Pope Leo XIV has decided to declare St John Henry Newman a “doctor” of the Church, bestowing one of the Catholic Church’s highest honours on the deeply influential 19th century Anglican convert who remains a unifying figure in both the Anglican and Catholic churches.
The Vatican said Leo confirmed the opinion of the Vatican’s saint-making office during an audience on Thursday with its prefect, Cardinal Marcello Semeraro, and would make the decision official soon.
The designation is one of the most significant decisions of Leo’s young papacy and also carries deep personal meaning: Newman was strongly influenced by St Augustine of Hippo, the inspiration of Leo’s Augustinian religious order, and Leo’s namesake, Pope Leo XIII, made Newman a Catholic cardinal in 1879 after his conversion.
Newman, a theologian and poet, is admired by Catholics and Anglicans alike because he followed his conscience at great personal cost.
When he defected from the Church of England to the Catholic Church in 1845, he lost friends, work and even family ties, believing the truth he was searching for could only be found in the Catholic faith.
The title of doctor is reserved for people whose writings have greatly served the universal Church.
Only three-dozen people have been given the title over the course of the Church’s 2,000-year history, including the 5th century St Augustine, St Francis de Sales and St Teresa of Avila.
“This recognition that the writings of St John Henry Newman are a true expression of the faith of the church is of huge encouragement to all who appreciate not only his great learning but also his heroic sanctity in following the call of God in his journey of faith, which he described as ‘heart speaking unto heart’,” said Cardinal Vincent Nichols, the Archbishop of Westminster who helped spearhead the campaign.
Newman experts said the decision to add the British theologian to their ranks was deeply significant, given Newman’s contribution to Christian understanding of conscience, truth and education – and his near-universal appeal to progressives and conservatives alike.

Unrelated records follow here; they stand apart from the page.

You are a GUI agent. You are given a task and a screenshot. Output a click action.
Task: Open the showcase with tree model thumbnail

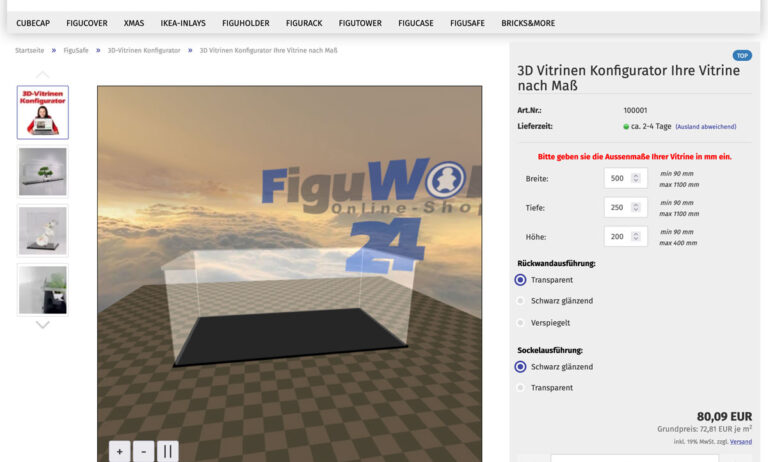point(42,172)
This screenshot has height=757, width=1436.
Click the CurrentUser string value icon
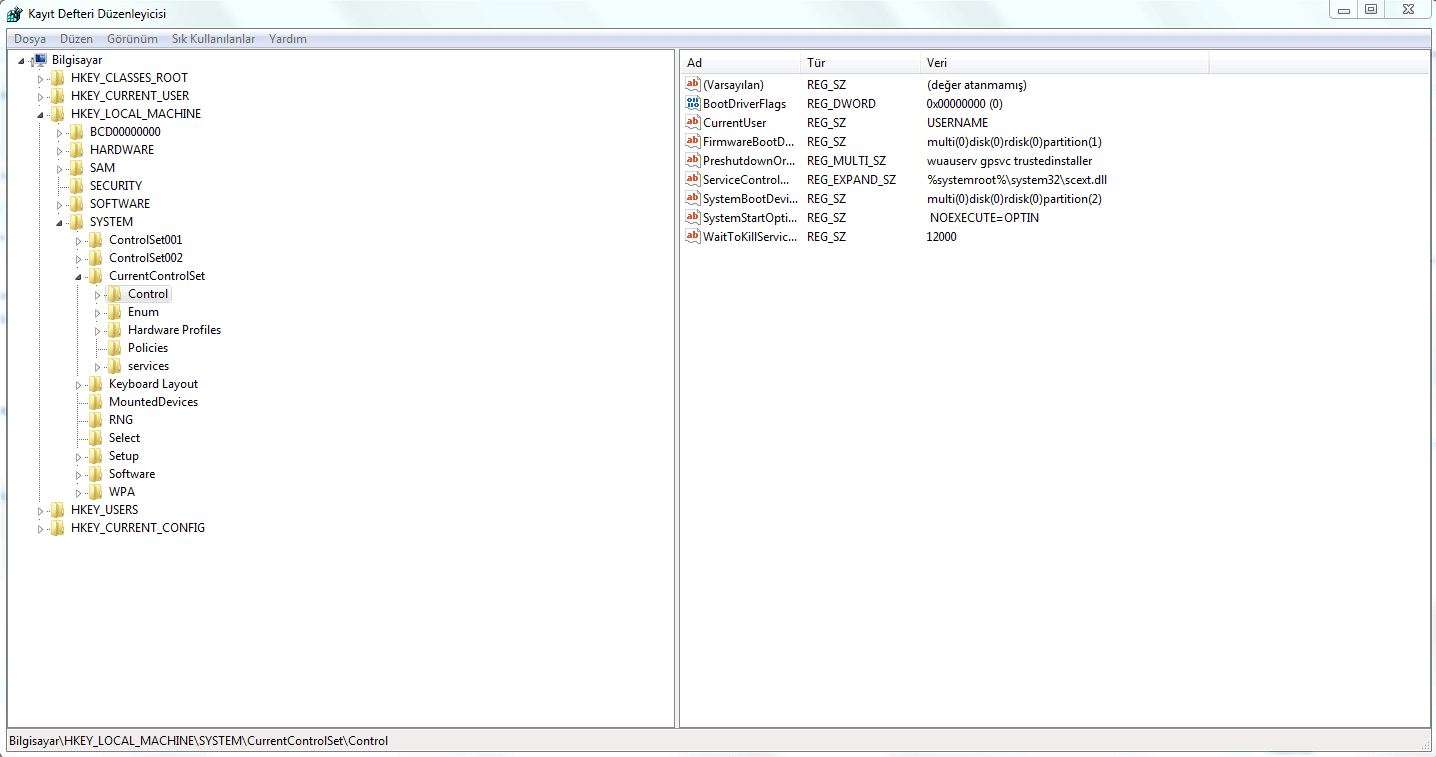click(x=693, y=123)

Jack Valero, who served as a spokesman for Newman’s 2010 beatification and 2019 canonisation ceremonies, said he had never come across anyone who had a problem with him.
If back then Newman was the perfect unifying figure for a polarised Church, he is even more so now, for a new pope who has made unity a core priority of his pontificate, Mr Valero said.

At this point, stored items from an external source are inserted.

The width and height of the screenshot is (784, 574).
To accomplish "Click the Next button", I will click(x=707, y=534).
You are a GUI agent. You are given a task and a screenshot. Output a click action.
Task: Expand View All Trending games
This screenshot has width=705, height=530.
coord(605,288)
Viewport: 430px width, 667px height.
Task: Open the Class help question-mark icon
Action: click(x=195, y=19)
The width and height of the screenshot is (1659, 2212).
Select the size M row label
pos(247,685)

“You know, I look at Pope Leo and I hear him say, ‘We need unity, we need peace,’ and so on and I think, ‘Here’s the man who’s going to make it happen’,” he said in an interview.
The first American pope vowed during his May 18 installation Mass that he would work for unity so that the Church could become a force for peace in a troubled world.
It was a message of pacification after the sometimes turbulent pontificate of Pope Francis exacerbated divisions in the Church.
Leo has also repeatedly affirmed his identity as an Augustinian, deeply inspired by the teachings of the 5th century theologian.
Many scholars have long considered Newman to be the Augustine of the modern era.
Anglicans split from Rome in 1534 when English King Henry VIII was refused a marriage annulment.
In the centuries that followed, Catholics were fined, discriminated against and killed for their faith.
Newman was one of the founders of the so-called Oxford Movement of the 1830s, which sought to revive certain Roman Catholic doctrines in the Church of England by looking back to the traditions of the earliest Christian church.
But he gave up a brilliant academic career at Oxford University and the pulpit of the university church to convert to Catholicism.
As a Catholic, he became one of the most influential theologians of the era, bringing elements of the Anglican church into his new faith tradition.
He died in Britain in 1890.
Newman’s path to being declared a doctor in the Catholic Church has been exceptionally quick.
Pope Benedict XVI beatified him during a visit to Britain in 2010 and Pope Francis made him a saint in 2019, with the then-Prince of Wales, now King, in attendance.
Francis declared two doctors of the Church during his 12-year pontificate – St Irenaeus and St Gregory of Narek – and was on the receiving end of a concerted push by English-speaking bishops to add Newman to their ranks.